Como dijimos en nuestra introducción, la primera parte de esta obra está consagrada a
la postura católica, contra la cual se insurgió el modernismo. La enfermedad sólo se define
bien en comparación con el estado de salud. Y puesto que sólo Dios comprende la verdad en
toda su riqueza, sólo Él puede apreciar la gravedad del cáncer modernista. Por lo que a
nosotros se refiere, nunca lograremos entender a la perfección ese mal destructor de la
verdadera civilización.

La civilización cristiana es verdadera porque se funda en la naturaleza misma de las
cosas. Ahora bien, es propio de la naturaleza del hombre amar lo bello, lo bueno y sobre todo
lo verdadero. Si acaso existe un amor que domine a todos los demás amores, ése es
precisamente el amor a la verdad. Sólo la verdad puede revelarnos lo bueno y lo bello. Ella
libera al hombre de sus pasiones y de la servidumbre del error y del mal. Es el pan de cada
día de la razón. Nuestras vidas podrían resumirse en la ambición por descubrir la verdad y
conformarse con la realidad.

El filósofo Maritain lo explica con acierto:
«No es hombre quien no ama la verdad. Y amar la verdad es amarla sobre todas las cosas, porque sabemos que
la verdad es Dios mismo. Cristo le dijo a Pilatos que había venido al mundo para dar testimonio de la verdad.
Esta verdad suprema la recibimos por la fe. La misma fe… presupone certezas de la razón, como la existencia
de Dios… Asimismo, ha de completarse a través de cierta captación intelectual… del misterio insondable de
Dios y de las cosas divinas. Credo ut intelligam —creo para comprender—. Esto es lo que llamamos teología.
Y la teología no puede tomar cuerpo en nosotros sin la ayuda de la sabiduría natural de que es capaz la razón
humana, y que se llama filosofía. En pocas palabras, la fe implica y requiere una teología y una filosofía».

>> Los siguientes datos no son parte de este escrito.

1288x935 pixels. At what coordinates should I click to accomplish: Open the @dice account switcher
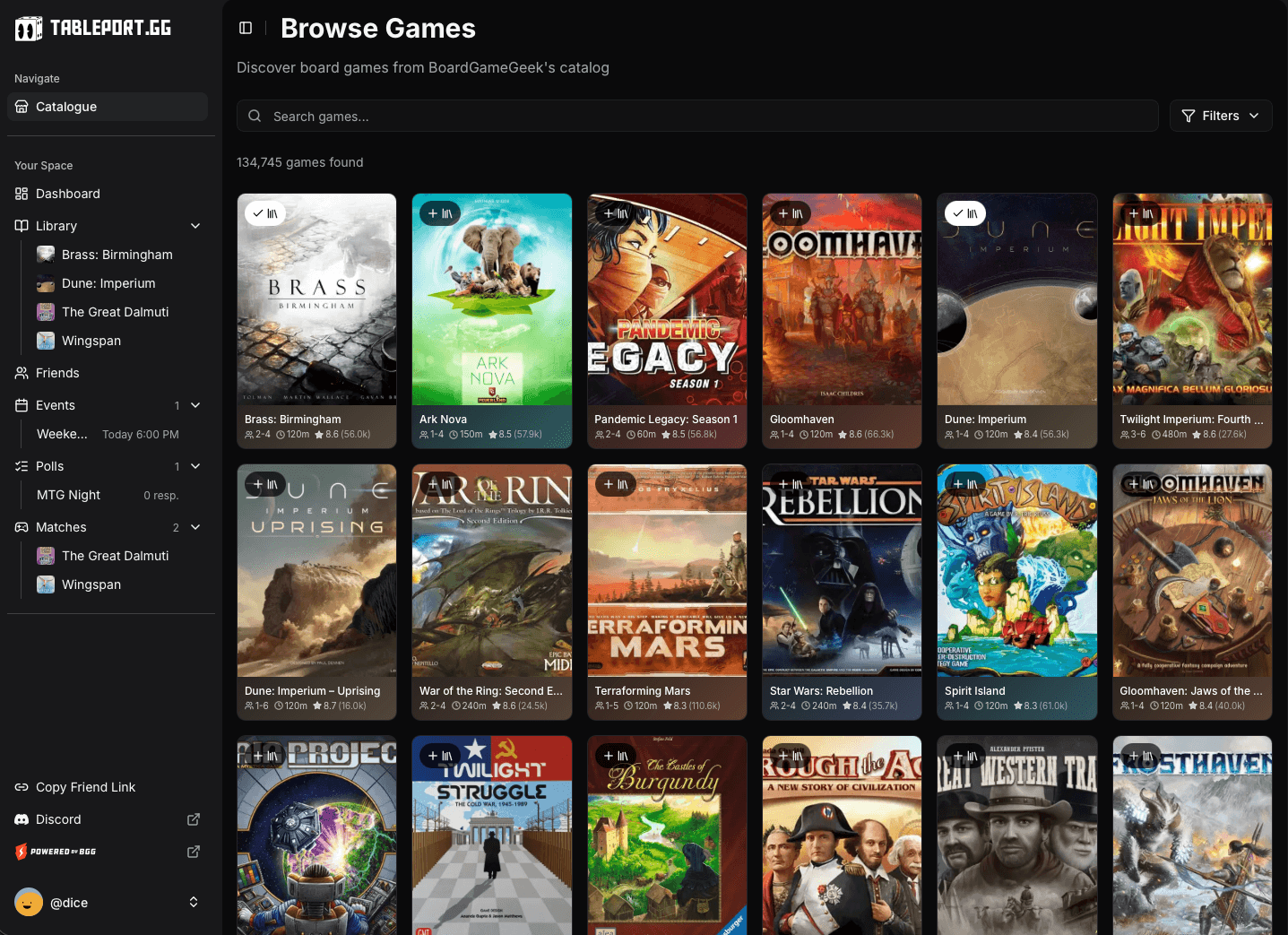click(108, 902)
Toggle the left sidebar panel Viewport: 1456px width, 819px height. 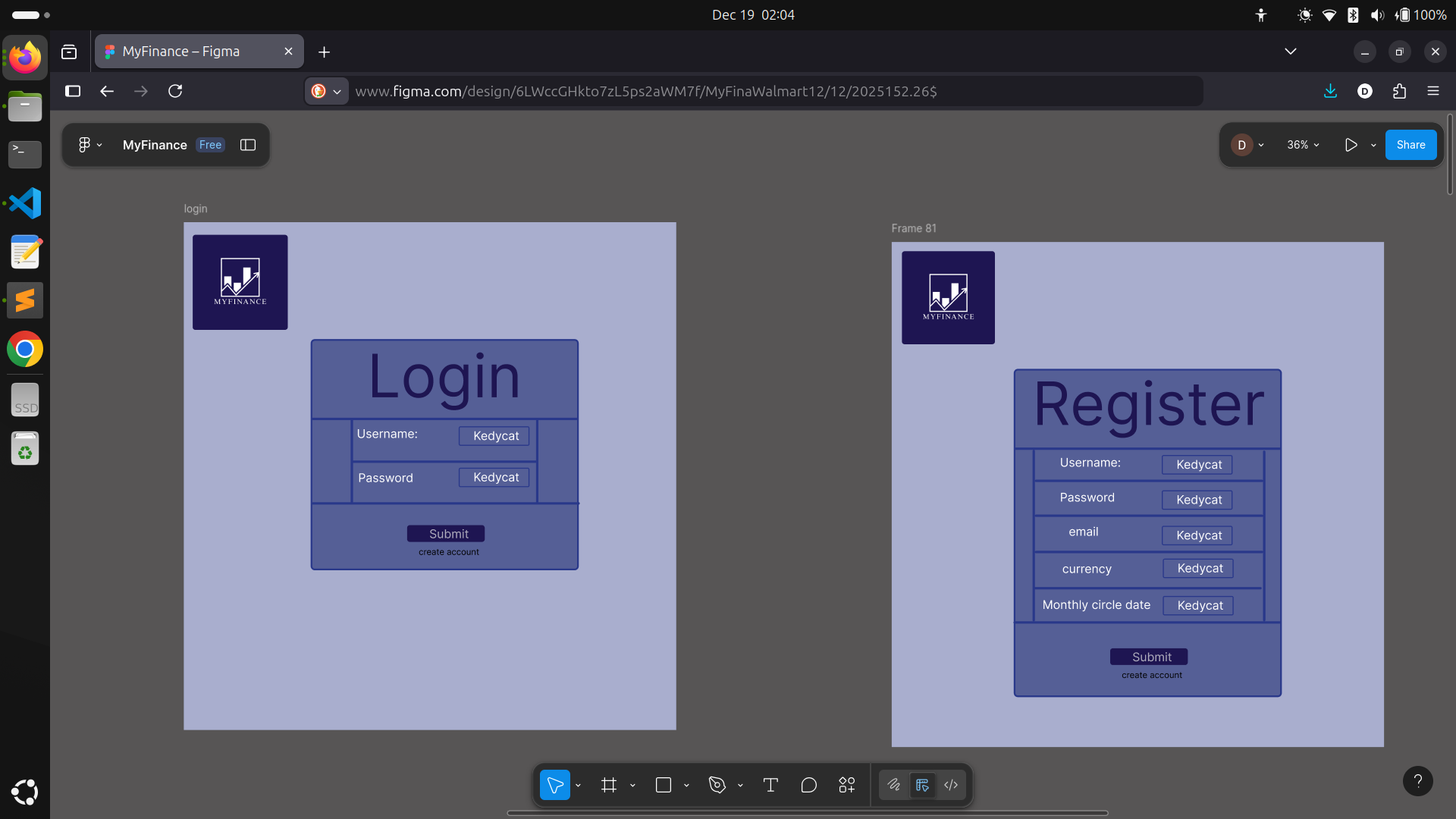pos(247,144)
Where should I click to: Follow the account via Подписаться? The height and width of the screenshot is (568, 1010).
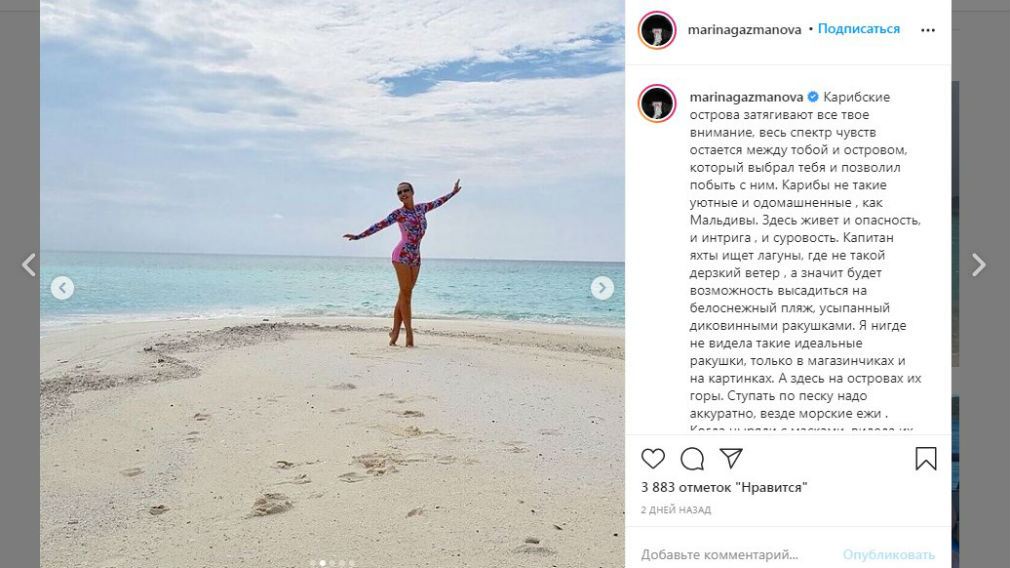859,29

Maritain resume aquí muy ponderadamente el gran esfuerzo de la civilización
grecorromana: tomar posesión de la verdad integral, conocer lo que es, y conocer sobre todo
al que es el Ser por excelencia. Ese conocimiento tiene tres etapas: la filosofía, que adquiere
el conocimiento natural de lo que existe; la fe, que recibe las verdades sobrenaturales sobre
Dios por medio de la Revelación divina; y la teología, que hace la síntesis de las dos fuentes
de conocimiento, para reunirlas y profundizarlas. Cada una de esas disciplinas se funda en
una evidencia. La naturaleza de las cosas puede conocerse por la razón; la Revelación divina
es una evidencia directa para los testigos oculares, e indirecta para los demás; y la razón y
la fe conviven en perfecta armonía. Ilustrar plenamente esta triple evidencia será el objetivo
de estos tres primeros capítulos, que al mismo tiempo nos brindarán la ocasión de refutar a
los precursores de los modernistas contemporáneos.

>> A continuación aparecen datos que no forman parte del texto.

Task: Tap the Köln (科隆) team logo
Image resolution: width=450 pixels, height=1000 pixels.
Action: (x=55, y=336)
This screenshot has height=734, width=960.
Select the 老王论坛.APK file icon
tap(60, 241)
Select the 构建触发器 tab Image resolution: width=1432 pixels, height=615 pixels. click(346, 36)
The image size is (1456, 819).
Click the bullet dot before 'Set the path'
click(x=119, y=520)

El modernismo niega estas evidencias, a sabiendas y según su conveniencia, con la
finalidad —dice— de poder ser realmente libre. De este modo, yendo en sentido contrario a
la inteligencia humana, no quiere alimentar su inteligencia con la verdad, sino que prefiere alimentar su imaginación con fantasías. No quiere reconocer la persona histórica de
Jesucristo, Hijo de Dios Salvador, pues sostiene que la salvación depende sólo del hombre.
Se niega a creer en un Dios divino y personal, para no adorar más que a un dios hecho a
imagen y semejanza del hombre. Llama liberación a lo que, en realidad, es la peor esclavitud que pudo caerle en suerte. ¿Hay hombre más digno de lástima que el que se tapa los ojos para no ver las cosas, con el propósito de apreciar mejor sus fantasías y quimeras? ¿Hay hombre más pobre que el que cierra las puertas a Cristo, que es el único que puede salvarlo? ¿Hay alma más loca que la que se niega a adorar a su Creador, que lo es todo, para adorarse a sí misma, criatura salida de la nada? Y, sin embargo, ése es el ideal que nos ofrecen los modernistas y en el que caen millares de almas ilusas, inconscientes del precipicio adonde las conduce el Príncipe de la mentira. Y todo ello porque, como decía Dante, han rechazado la verdad, el bien de la inteligencia.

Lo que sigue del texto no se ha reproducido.